The true title reflects the movie and the book, the second is a glimpse of art on counter-culture Goth and computer hacker, Lisabeth Salander.
I read the book and thought it a little slow. The story got bogged down in extraneous descriptions and minutiae of lead character Mikael Blomkvist's day. Thankfully, all that's been cut out of the movie and distilled down to its essential parts.
The spiel: Forty years ago, Harriet Vanger disappeared from a family gathering on the island owned and inhabited by the powerful Vanger clan. Her body was never found, yet her uncle is convinced it was murder and that the killer is a member of his own tightly knit but dysfunctional family.
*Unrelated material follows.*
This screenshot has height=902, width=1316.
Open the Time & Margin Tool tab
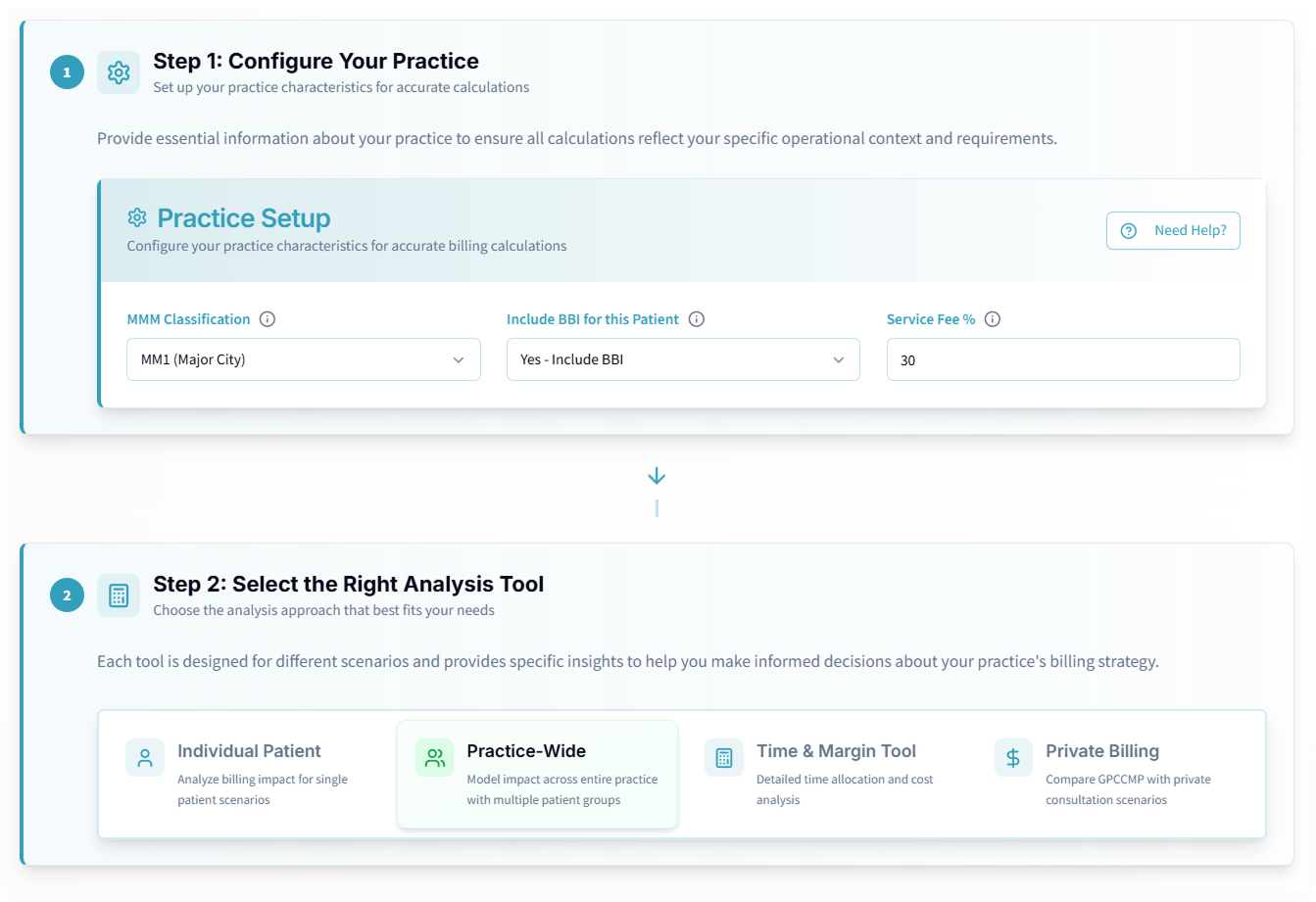point(827,775)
He employs disgraced financial journalist Mikael Blomkvist and the tattooed, ruthless computer hacker Lisbeth Salander to investigate. When the pair link Harriet's disappearance to a number of grotesque murders from almost forty years ago, they begin to unravel a dark and appalling family history.
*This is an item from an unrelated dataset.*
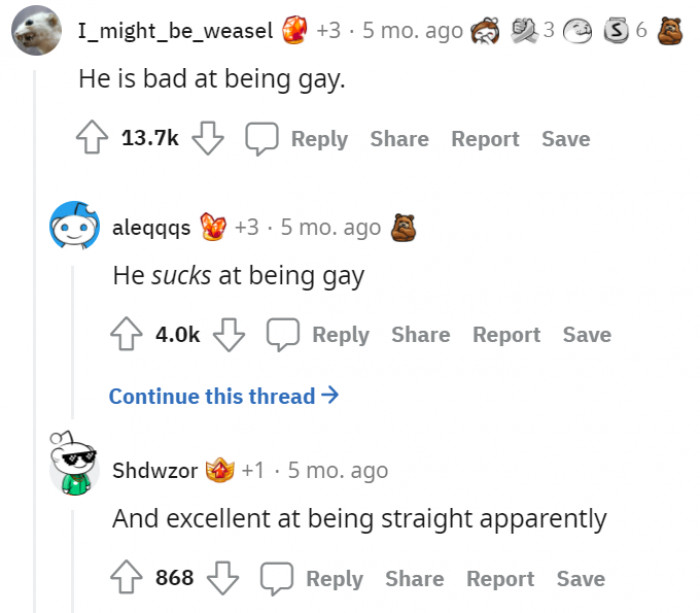Downvote the 4.0k points comment
700x613 pixels.
(x=229, y=334)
The makers of the film have done an excellent job. The book has complex plots all weaved together to form a fascinating story arc. The film touches on these aspects and sets up the next movie The Girl Who Played With Fire with brief glimpses. However, those who haven't read Stieg Larsson's trilogy might be a little dismayed at some of the near miraculous resolutions. For example, the instant decryption of an important clue by Salander. She has a photographic memory, but that is only touched on in the film. I'm guessing the film makers assumed the majority of Scandinavia read the books.
Some of the scenes are brutal. The film does not shy away from the sexual violence that's integral to the story line. On the big screen, it's confronting. (I wonder how Hollywood is going to deal with it? The U.S. version is in development and due for release in 2012.) Salander is certainly ruthless in dealing with violence perpetrated against her.
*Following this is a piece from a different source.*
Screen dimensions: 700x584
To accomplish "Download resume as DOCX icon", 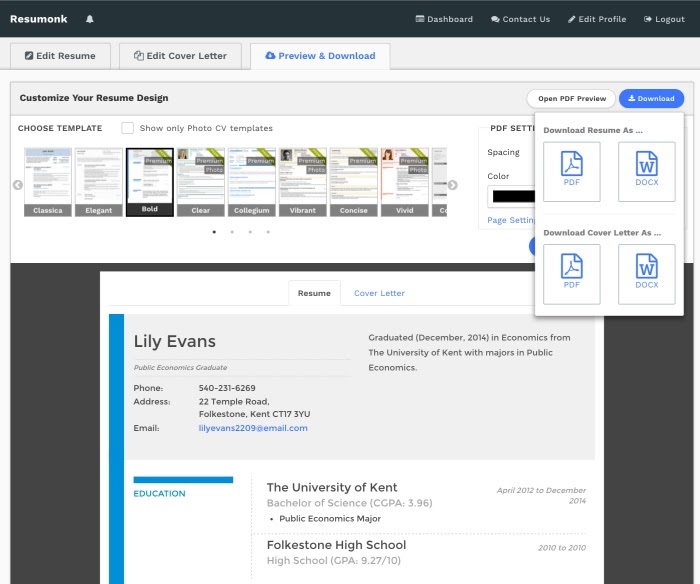I will point(646,171).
The original title, Men Who Hate Women, should have been kept; the current title reflects nothing more than a curiosity. Throughout the books and the film, thoughtless and deliberate violence against women is explored. Blomkvist is almost a peaceful raft floating in the sea of blood and brutality, a refuge for Salander. That doesn't mean she needs a man to save her - her revenge is as nasty as the crime committed against her! She'll get justice her own way.
I would suggest reading the book before seeing the film for a better understanding. It's the first book-to-film I've appreciated in a long, long time.